Set up one invitation so different guest groups can read the details clearly.

4 min readUpdated 2026-06-19

Decide which languages guests need

Start with the people who will read the invitation: parents, relatives, friends, coworkers, and guests from another country. Many couples use two languages, while some weddings need three or more languages in the same invitation.

Choose the language set before you share the link widely. It is easier to review names, dates, venues, RSVP labels, and family wording while the invitation is still in draft.

Add the wording in each language

In the editor, write the important wedding details once, then add the language versions your guests need. Keep the meaning aligned across languages, especially for family names, ceremony titles, addresses, dress code, and RSVP notes.

If you are not sure about a translation, ask someone who knows the family wording well to review it. Wedding terms can be sensitive, especially for tea ceremonies, family introductions, and formal parent names.

Preview every language before sharing

Open the invitation preview and switch through every language version. Check that long names still fit, buttons are readable, maps still make sense, and RSVP choices are clear.

::::

According to the wedding invitation guide, when should the language set be chosen?

▸ **COLLECTED MATERIAL**

::::

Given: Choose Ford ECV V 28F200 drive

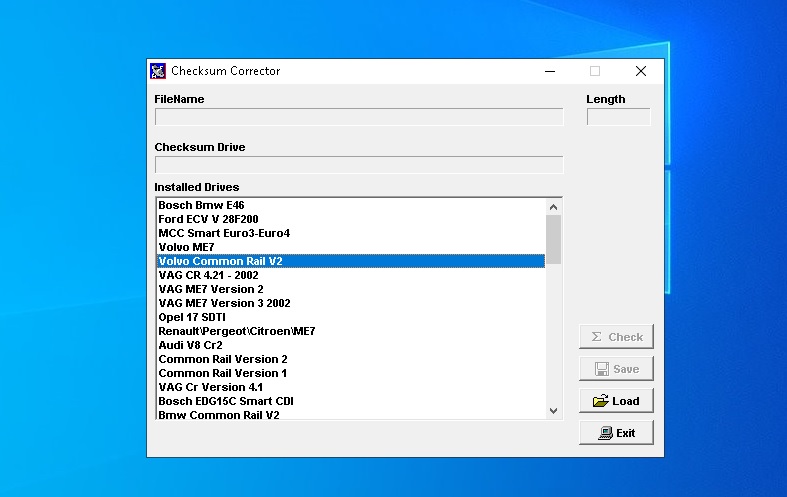Looking at the screenshot, I should click(x=208, y=219).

::::

▸ **EXERCISE RESPONSE**
Before the invitation link is shared widely.